Task input.
· · ·
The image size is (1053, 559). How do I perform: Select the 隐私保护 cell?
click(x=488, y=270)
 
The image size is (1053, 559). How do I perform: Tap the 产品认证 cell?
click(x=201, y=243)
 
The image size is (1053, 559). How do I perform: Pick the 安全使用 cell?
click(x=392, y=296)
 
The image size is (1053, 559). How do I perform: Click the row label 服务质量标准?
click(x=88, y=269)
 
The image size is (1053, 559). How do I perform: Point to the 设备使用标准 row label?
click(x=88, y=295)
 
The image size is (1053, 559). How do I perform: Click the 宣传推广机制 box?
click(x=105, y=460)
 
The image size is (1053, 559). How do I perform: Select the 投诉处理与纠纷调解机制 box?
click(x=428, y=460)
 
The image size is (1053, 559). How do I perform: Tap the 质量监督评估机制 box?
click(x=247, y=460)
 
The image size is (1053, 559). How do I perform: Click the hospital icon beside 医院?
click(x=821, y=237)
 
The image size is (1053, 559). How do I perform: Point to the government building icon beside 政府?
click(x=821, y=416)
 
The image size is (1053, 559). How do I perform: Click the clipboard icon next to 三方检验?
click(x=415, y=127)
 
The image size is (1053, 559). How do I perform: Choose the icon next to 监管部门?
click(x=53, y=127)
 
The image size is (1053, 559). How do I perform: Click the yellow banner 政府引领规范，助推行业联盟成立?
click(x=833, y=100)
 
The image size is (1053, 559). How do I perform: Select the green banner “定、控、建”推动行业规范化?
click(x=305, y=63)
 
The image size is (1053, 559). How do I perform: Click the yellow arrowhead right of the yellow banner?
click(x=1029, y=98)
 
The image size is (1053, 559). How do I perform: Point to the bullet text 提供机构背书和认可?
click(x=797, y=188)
· · ·
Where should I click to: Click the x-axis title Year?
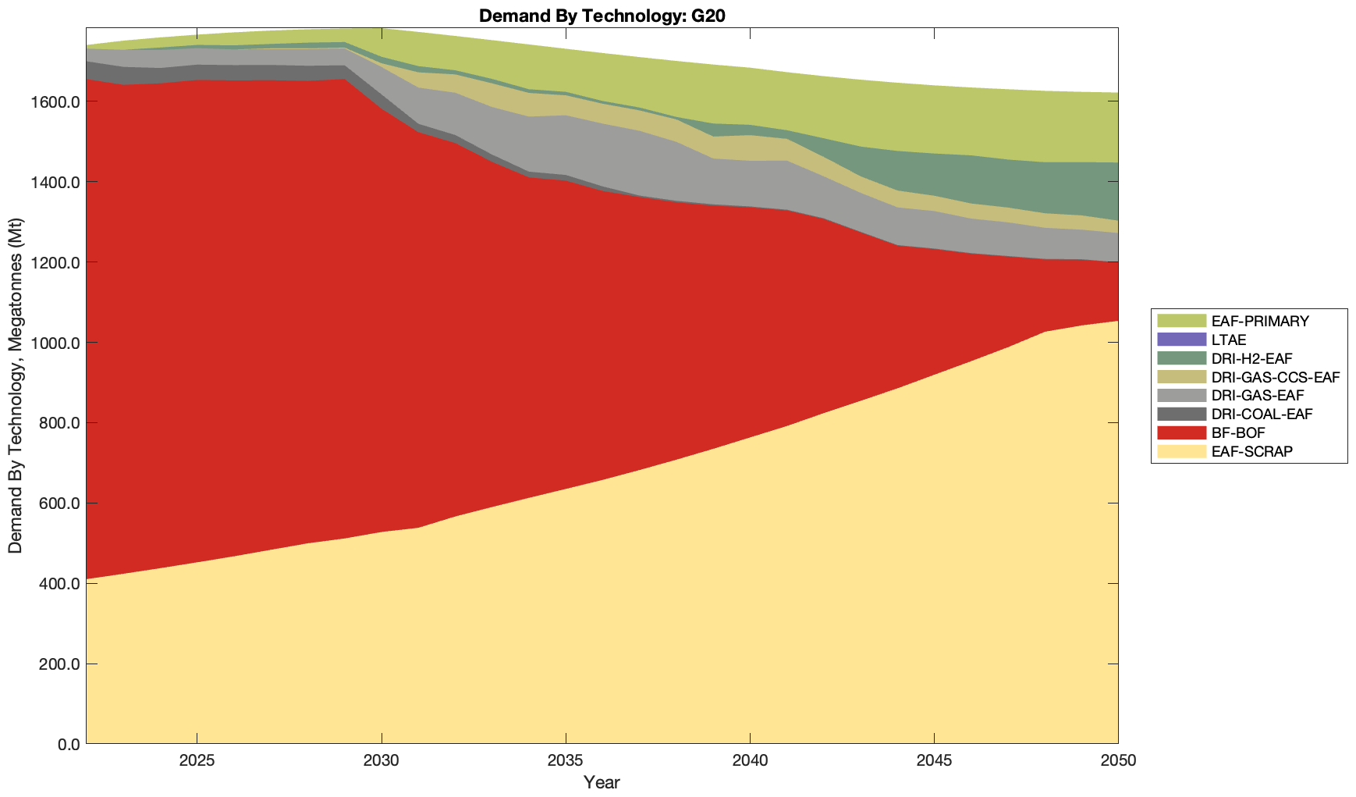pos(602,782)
· · ·
Task goal. Could you output the data from the line with "bullet text 提供机构背书和认可?" to the line with "click(x=797, y=188)", both included, as a Markdown table with the columns Row and Entry, numbering each line and leaving out blank ones?

Result of this task.
| Row | Entry |
|---|---|
| 1 | The image size is (1053, 559). How do I perform: Point to the bullet text 提供机构背书和认可? |
| 2 | click(x=797, y=188) |